Ce scolie prolonge le scolie de la prop. 17, et prend comme exemple d’erreur, l’erreur du libre arbitre et l’erreur concernant la distance du Soleil.

Prop. 36 : Les idées inadéquates et confuses suivent les unes des autres avec la même nécessité que les idées adéquates, autrement dit claires et distinctes.

demonstratio par 1, prop 15  |  2, prop 32  |  2, prop 7, cor   |  2, prop 24  |  2, prop 28  |  2, prop 6, cor

L’enchainement des idées inadéquates dans une âme est nécessaire, bien qu’il puisse apparaître à première vue arbitraire et hasardeux : les mécanismes de l’imagination, auxquels est soumise toute âme humaine en tant qu’elle est une partie de la nature (un mode fini), conduisent nécessairement et rigoureusement celle-ci à se tromper.

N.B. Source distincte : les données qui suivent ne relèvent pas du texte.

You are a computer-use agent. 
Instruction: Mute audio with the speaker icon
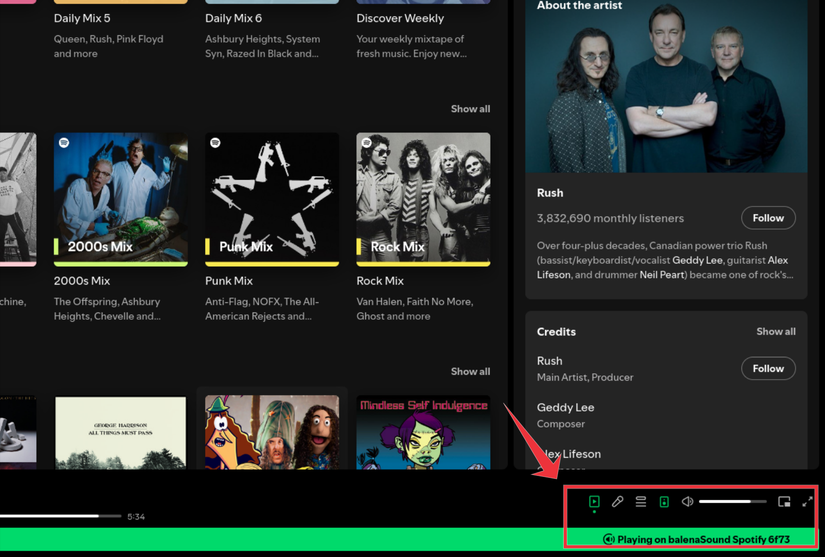pos(687,502)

Macherey (271) : « il y a une logique de l’erreur comme il y a une logique de la vérité »

Démonstration

Toutes les idées sont vraies et adéquates : « il n’y a pas d’idées inadéquates ou confuses ».

Une idée ne peut être dite inadéquate qu’en tant qu’on la rapporte à un esprit singulier : donc, l’idée inadéquate (en moi) est la même que l’idée adéquate (en dieu), mais mutilée.

Il n’y a donc qu’un seul ordre et enchaînement des idées (adéquates ou inadéquates).